Quick Check Questions

  1. Scenario: Your team wants to build a "smart" calendar that auto-schedules meetings based on user preferences. The engineers say it’ll take 6 months. How would you test this idea this week?
  2. Answer: Concierge MVP – Manually schedule meetings for 10 users and track if they use the feature. Why? Tests demand before investing in automation.

  3. Scenario: Your MVP’s conversion rate is 5% (target was 20%). The team wants to add more features to "improve" it. What do you do?

  4. Answer: Pivot or dig deeper – Interview users to find why they’re not converting (e.g., "The onboarding is confusing"). Why? Adding features without understanding the root cause wastes time.

  5. Scenario: A stakeholder says, "This MVP is too simple—users will think we’re unprofessional." How do you respond?

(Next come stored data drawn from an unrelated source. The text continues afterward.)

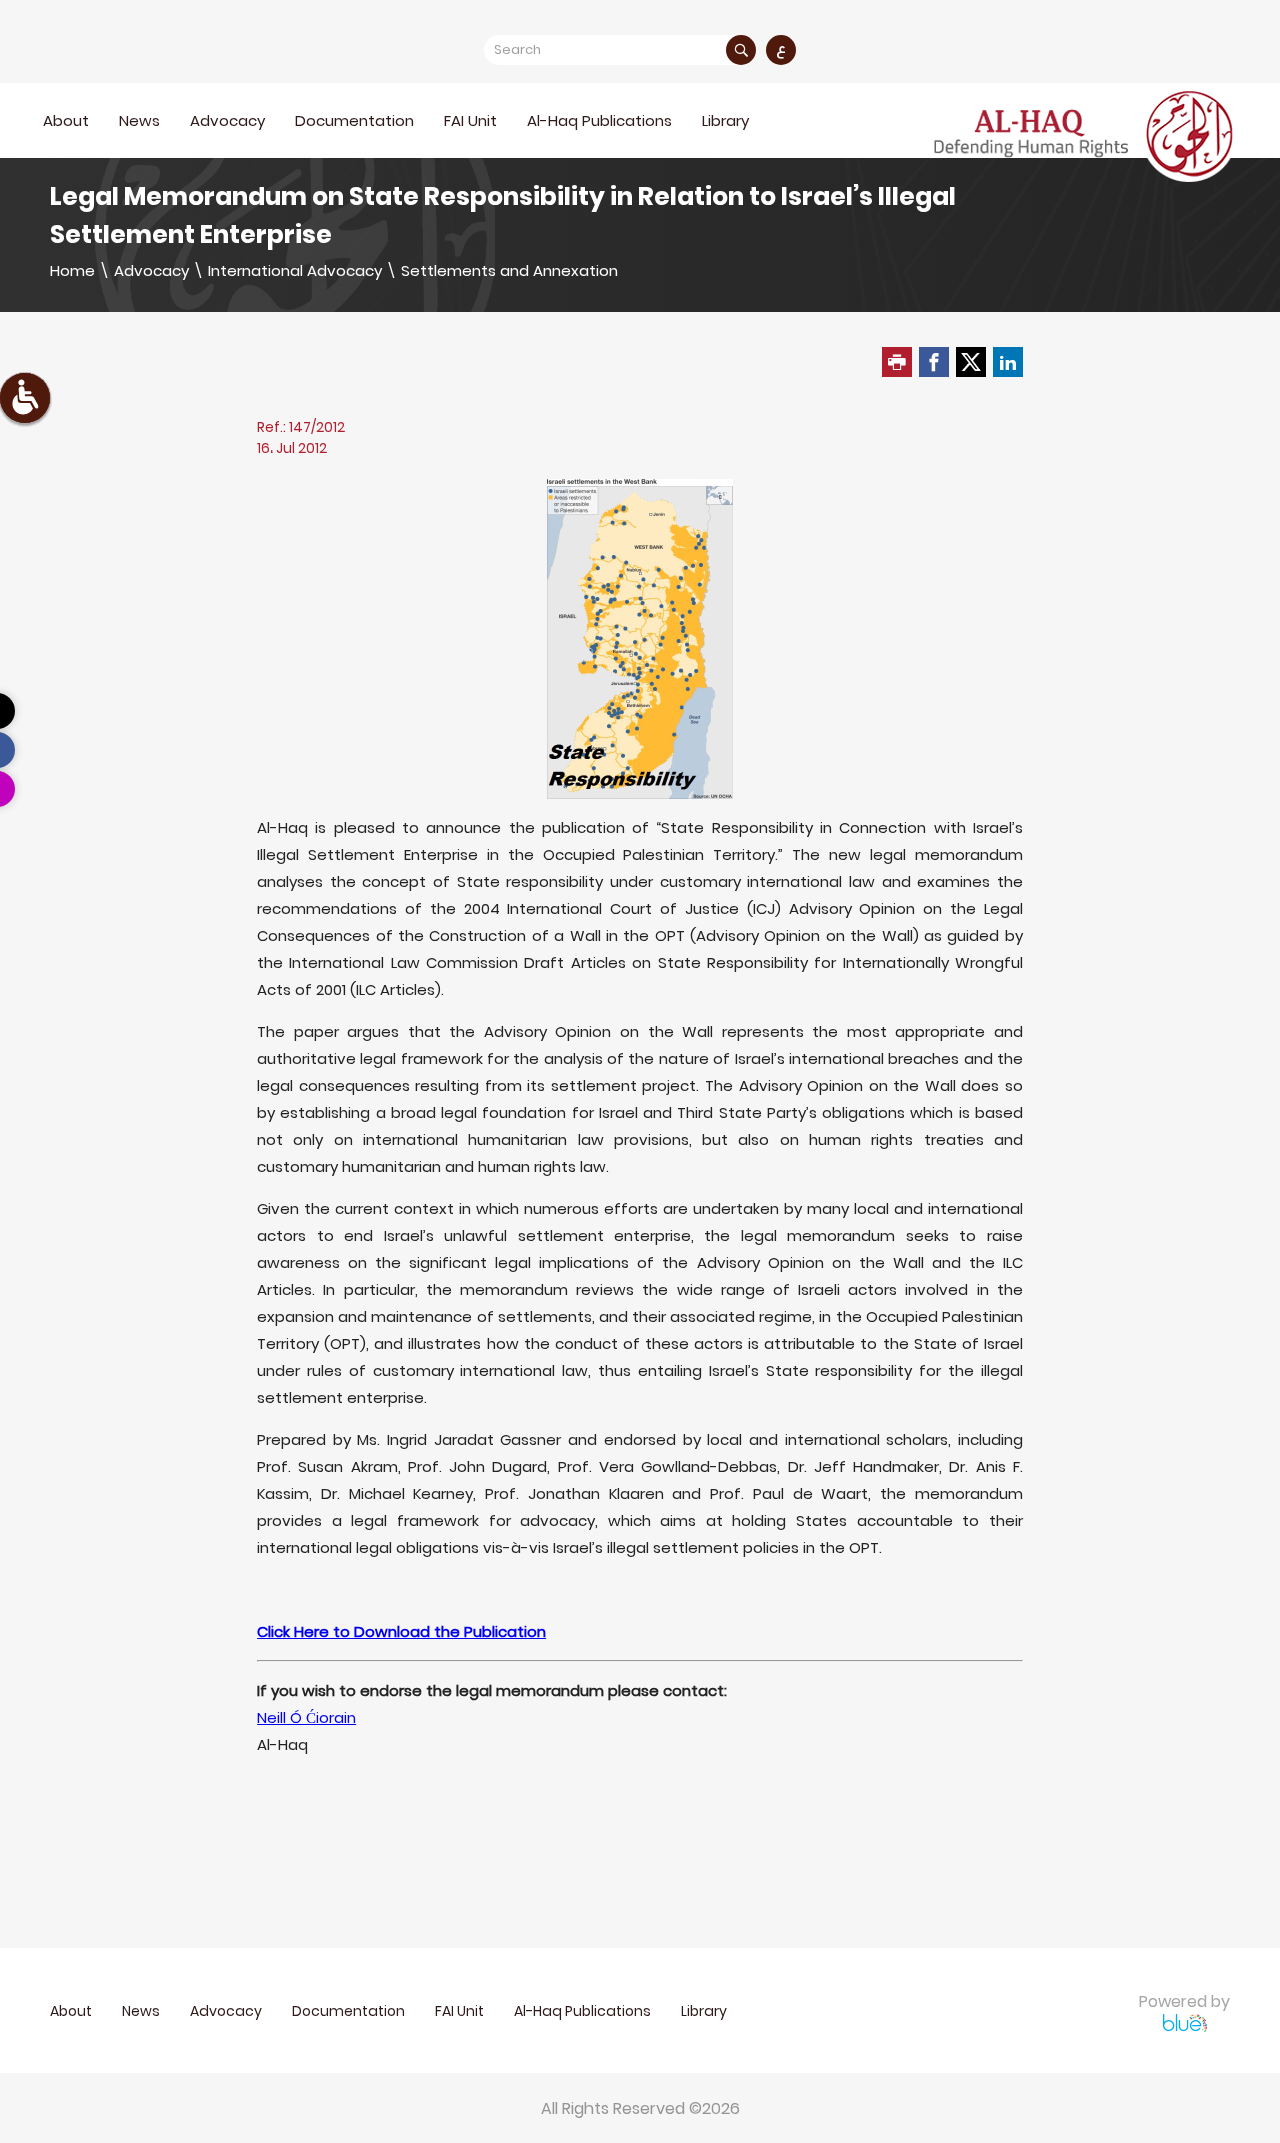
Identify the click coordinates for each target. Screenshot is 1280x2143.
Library (725, 120)
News (139, 120)
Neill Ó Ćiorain (306, 1717)
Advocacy (151, 270)
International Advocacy (295, 270)
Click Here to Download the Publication (401, 1631)
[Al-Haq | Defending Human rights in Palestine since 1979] (1086, 134)
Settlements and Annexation (509, 270)
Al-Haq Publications (599, 120)
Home (72, 270)
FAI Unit (470, 120)
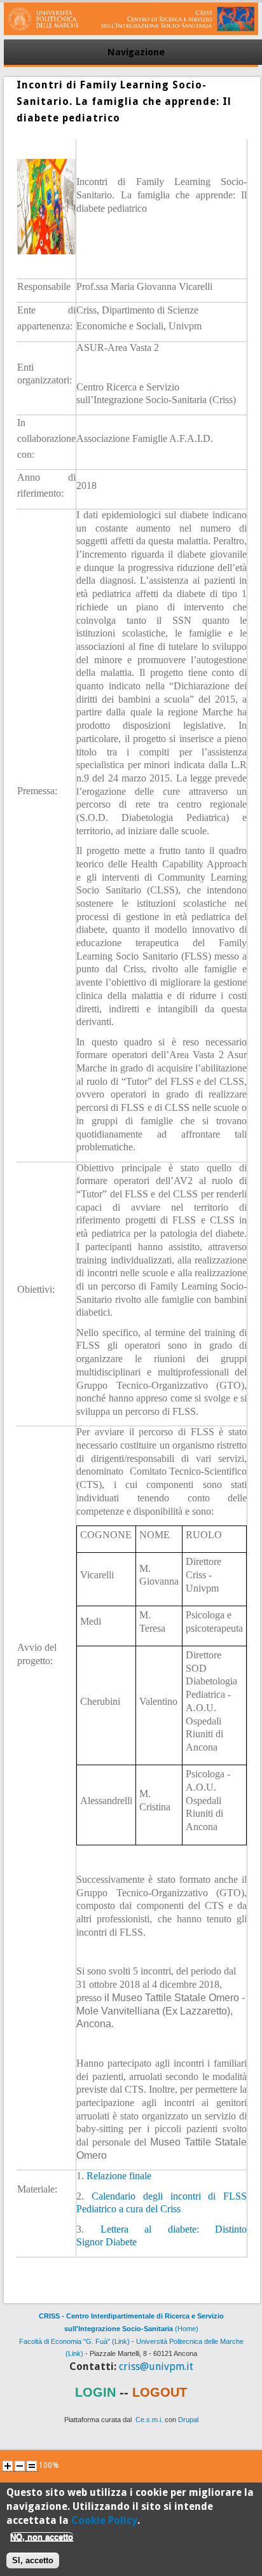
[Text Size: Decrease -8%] (20, 2466)
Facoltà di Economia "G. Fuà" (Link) (74, 2341)
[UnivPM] (131, 32)
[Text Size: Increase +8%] (8, 2466)
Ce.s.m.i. (149, 2419)
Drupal (188, 2419)
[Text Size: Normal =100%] (32, 2466)
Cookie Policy (104, 2520)
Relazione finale (118, 2175)
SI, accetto (32, 2560)
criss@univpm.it (156, 2366)
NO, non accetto (41, 2537)
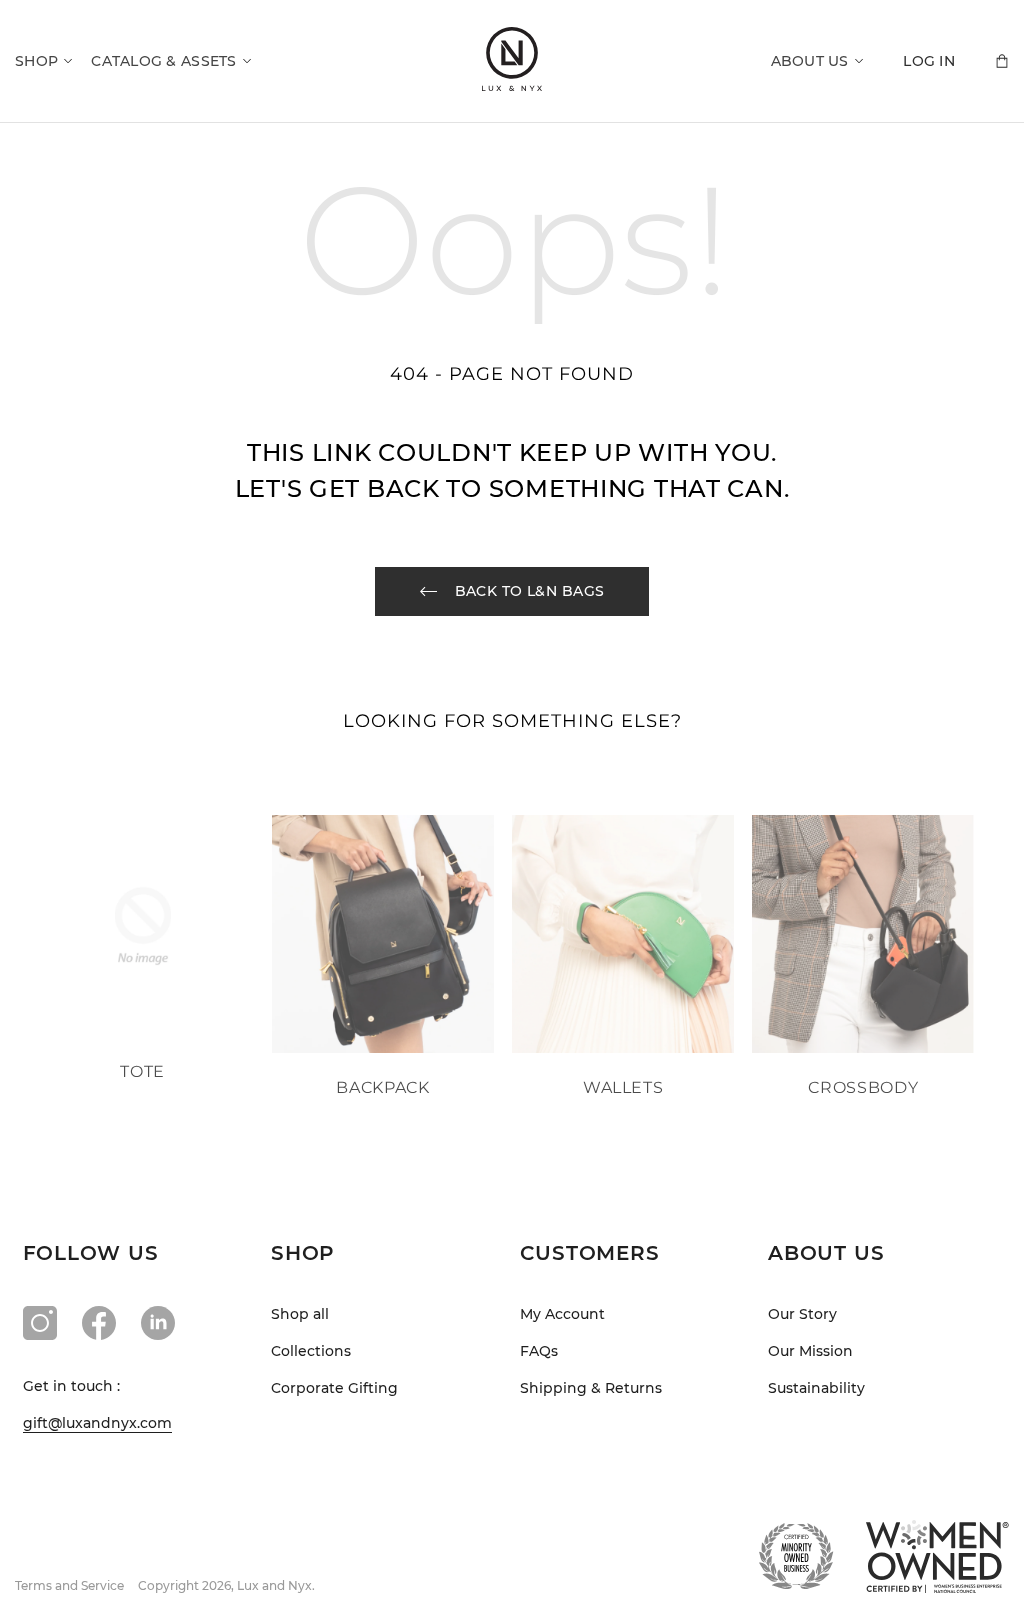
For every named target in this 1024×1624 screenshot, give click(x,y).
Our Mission (810, 1351)
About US (810, 61)
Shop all (300, 1314)
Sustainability (816, 1388)
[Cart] (1002, 61)
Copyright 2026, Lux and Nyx (225, 1585)
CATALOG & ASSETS (163, 61)
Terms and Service (69, 1585)
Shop (36, 61)
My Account (562, 1314)
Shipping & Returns (591, 1388)
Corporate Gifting (334, 1388)
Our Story (802, 1314)
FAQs (539, 1351)
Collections (311, 1351)
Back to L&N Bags (530, 591)
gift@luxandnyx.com (97, 1423)
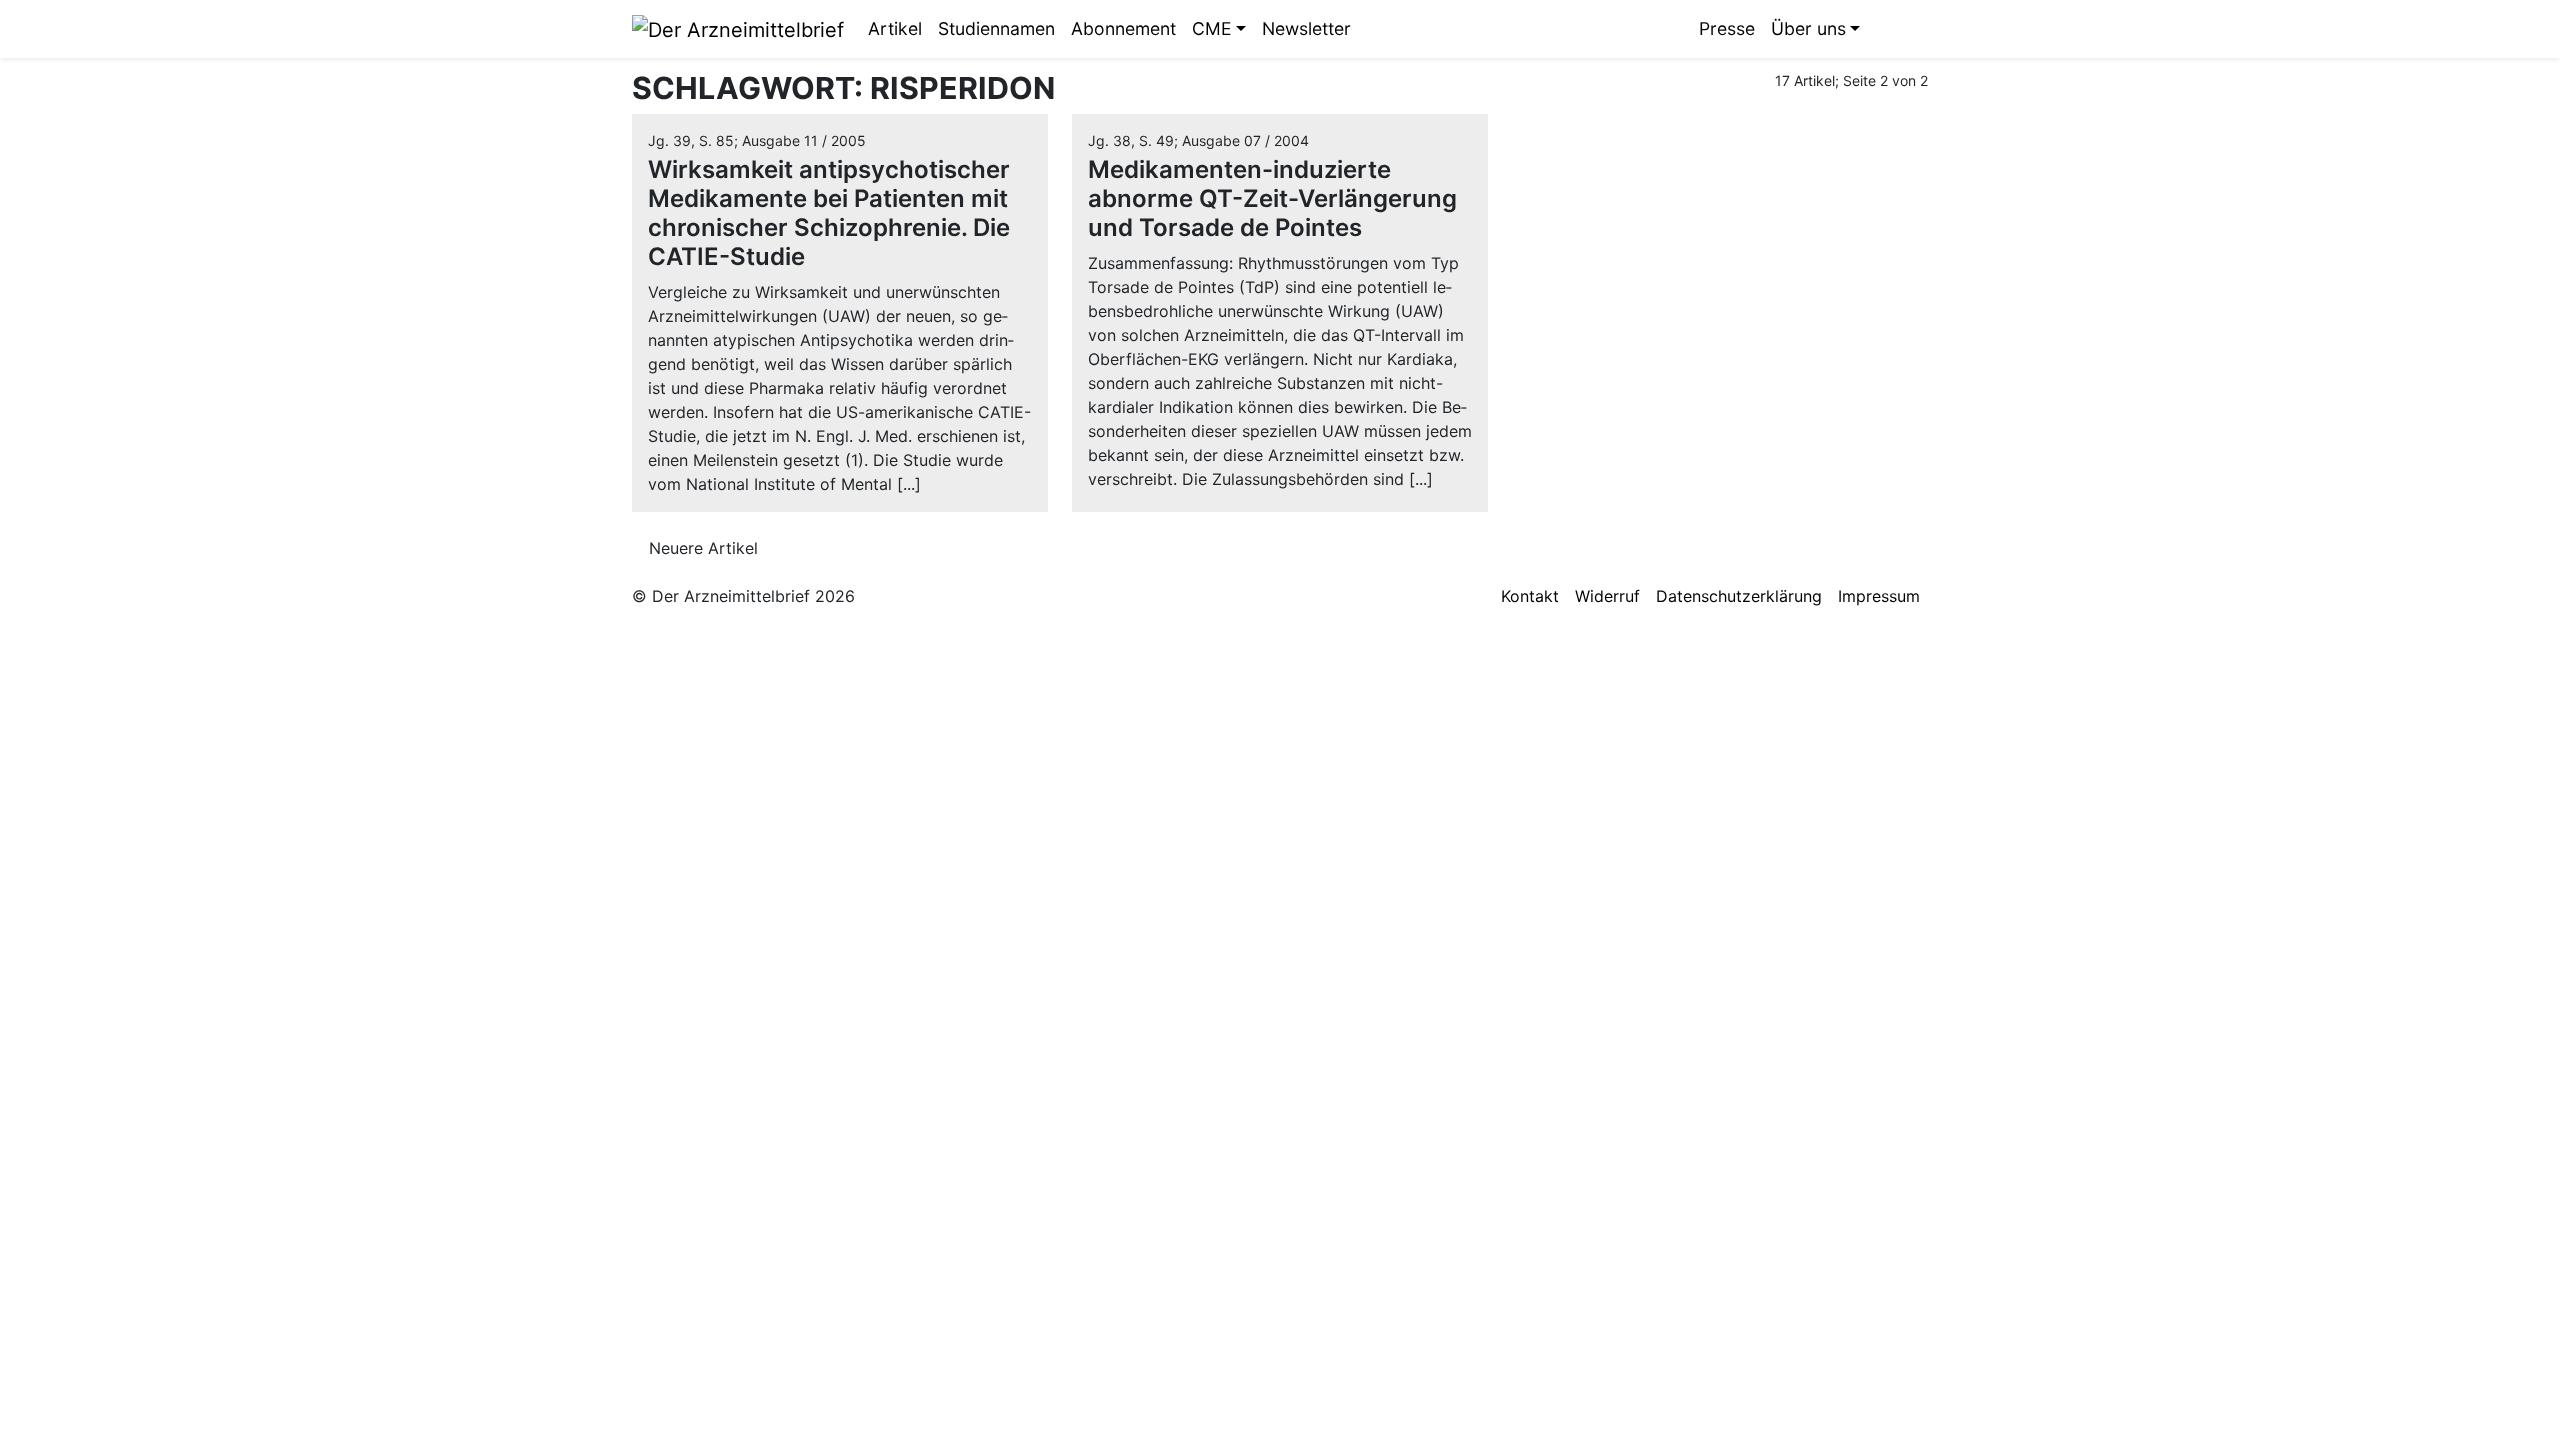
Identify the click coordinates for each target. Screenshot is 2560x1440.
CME (1212, 28)
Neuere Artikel (701, 548)
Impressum (1879, 596)
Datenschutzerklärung (1739, 596)
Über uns (1808, 28)
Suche (1883, 29)
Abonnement (1123, 28)
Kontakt (1530, 596)
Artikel (895, 28)
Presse (1727, 28)
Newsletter (1306, 28)
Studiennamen (996, 28)
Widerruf (1607, 596)
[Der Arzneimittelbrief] (738, 28)
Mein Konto (1913, 29)
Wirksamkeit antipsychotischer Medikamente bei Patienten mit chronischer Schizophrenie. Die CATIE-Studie (829, 212)
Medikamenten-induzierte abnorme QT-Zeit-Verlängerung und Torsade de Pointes (1272, 198)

  6. Answer: "Let’s test it with 50 users. If they complain about simplicity, we’ll iterate. If they don’t, we’ll know we’re on the right track." Why? Data > opinions.

Last-Minute Cram Sheet

  1. MVP = Experiment, not a product. Goal: Learn, not impress.
  2. Concierge MVP: Manual delivery (e.g., PM does the work).
  3. Wizard of Oz MVP: Fake automation (e.g., humans pretend to be AI).
  4. Piecemeal MVP: Stitch together existing tools (e.g., no-code).
  5. Build-Measure-Learn (BML): The core loop of Lean Startup.
  6. ICE Score: Impact × Confidence × Ease – prioritize experiments.
  7. Leading indicators > lagging indicators for MVPs (e.g., % onboarding completion vs. revenue).
  8. Pivot types: Zoom-in, zoom-out, customer segment, technology.
  9. MVP-MMP – MMP is the smallest sellable product.
  10. Vanity metrics (e.g., "10K signups")-actionable metrics (e.g., "30% retention").